Estonian Dinner Night

141 Campbell St
Surry Hills NSW 2010

Friday 28 February from 7pm to 11pm



Join us at E-Klubi 2020, our traditional Estonian Dinner Nights.

We're kicking off the New Year by celebrating Vastlapäev, an extremely important day in our folk calendar well-known for the cream-filled ‘vastlakuklid’ (see recipe here). Traditionally, this day is known as Shrove Tuesday, the day before Ash Wednesday, which starts seven weeks before Easter.

Tradition of Shrove Tuesday

It is a traditional winter festivity celebrated in many countries - including the Fatty Tuesday or _Mardi Gras _carnival in New Orleans with it origins in 1699. The English tradition involves eating pancakes, playing mob soccer and holding parliamentary races. 

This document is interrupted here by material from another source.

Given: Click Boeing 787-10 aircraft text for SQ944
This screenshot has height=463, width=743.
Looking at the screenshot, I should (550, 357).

This day was related to entertainment, games and dancing and anticipation of spring. In northern countries like Finland and Estonia, the most important activity was sledging down hills – the longer the slide, the better the crop of flax in the next summer. 

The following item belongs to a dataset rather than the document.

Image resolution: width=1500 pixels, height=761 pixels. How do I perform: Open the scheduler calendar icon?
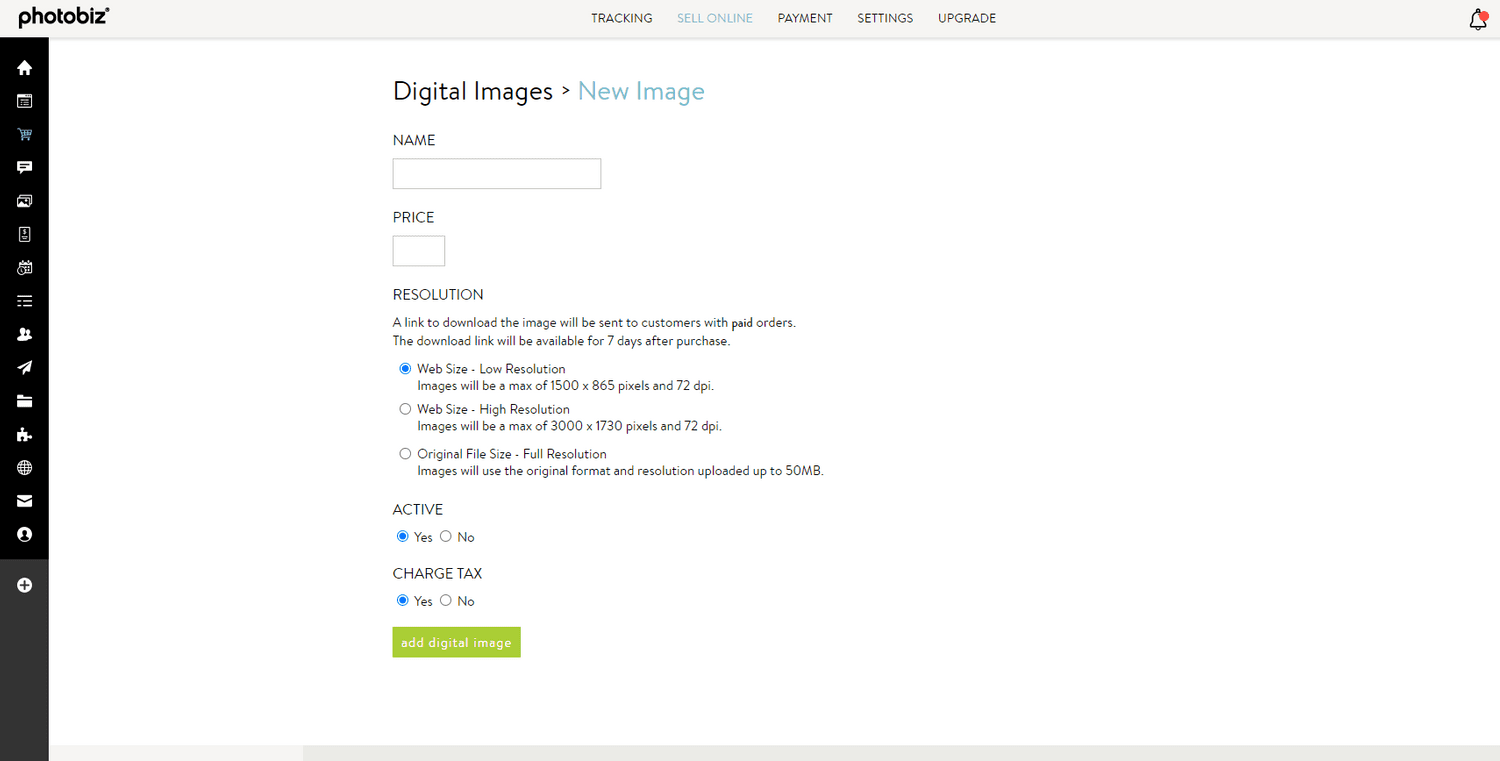(24, 267)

Getting to the end of winter meant that food reserves were near the end too - in Estonia not much meat would be available so hence the tradition of eating peas and the less tasty parts of pigs, including its feet. The bones were used to make a toy, whirlgig, and competitions held for the best whirl. See here how to make one yourself.

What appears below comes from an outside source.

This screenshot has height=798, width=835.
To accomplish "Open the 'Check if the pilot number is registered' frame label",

It was forbidden to light a fire or to spin wool. Instead it was important to comb and cut hair. Shrove Tuesday was a holiday for women. They went to inns to have a drink to ensure long flax fibres. It was customary to drink from the bottle to symbolise the length of flax.It was advisable not to lick the fat from the fingers and not to clean your face after eating fatty pigs’ trotters (pig’s feet). This protected you from being cut with sharp instruments.

Sledging down the hills is still popular today. People still speak about the length of flax but flax is not as common as it was back then in Estonia. Children are taught to make whirlgigs using big buttons. Buns with whipped cream are eaten, also pigs’ trotters with pea or bean soup.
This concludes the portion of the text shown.